Google has revamped its core search algorithm, a development that potentially means very big things for the publishing and advertising industries that depend on the search-engine giant for revenue and profit.
Google is turning 15 years old—an eternity in tech-world terms—and so the occasional change to its underlying math is not unexpected; after all, the company needs to keep up with an always-mutating Web. Since 1998, hundreds of millions of people have come online, with sizable percentages of them accessing Websites via mobile devices such as smartphones and tablets. In addition, technologies such as voice search have reached the point where they can be integrated into commercial applications, adding another layer of complexity to Google’s operations.
“We think about having 100 years to create the most amazing search opportunity. So we are 15 years in,” Susan Wojcicki, senior vice president of Google advertising, told an audience of reporters gathered in the house where Google began as a company in 1998.

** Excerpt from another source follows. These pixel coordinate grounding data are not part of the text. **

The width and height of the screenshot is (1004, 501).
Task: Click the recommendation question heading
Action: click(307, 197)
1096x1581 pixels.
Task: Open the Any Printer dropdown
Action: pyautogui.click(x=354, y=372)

This latest search revamp, known internally as Hummingbird, was built with voice searches and more complex queries in mind. But nobody outside of Google is quite sure how that will translate into actual search-engine results; advertisers could have many sleepless nights before the contours of the actual changes—and the effects on things like SEO—are clear.
“We keep expanding features of the Knowledge Graph so it can answer more questions—even those that don’t have a simple answer,” read a Sept. 26 posting on Google’s Inside Search blog. In practice, that means asking your phone something along the lines of, “Tell me about French artists” will organically generate results about artists and French art; the algorithm is also better at comparing two things (“compare Mars and Earth”) in ways that make sense.
In addition, Google is revamping the look and feel of Search on tablets and smartphones, relying more heavily on the “cards”-based interface that currently drives its Google Now app.
Making Google search more “conversational” isn’t a new initiative for the company by any means. Earlier this year, Google senior vice president Amit Singhal told an audience at the South by Southwest conference that Google’s dream “is for search to become the ‘Star Trek’ computer, and that’s what we’re building today.” (The ‘Star Trek’ shipboard computer responded to voice commands with accurate and instant answers.) Hummingbird is yet another incremental step toward that goal.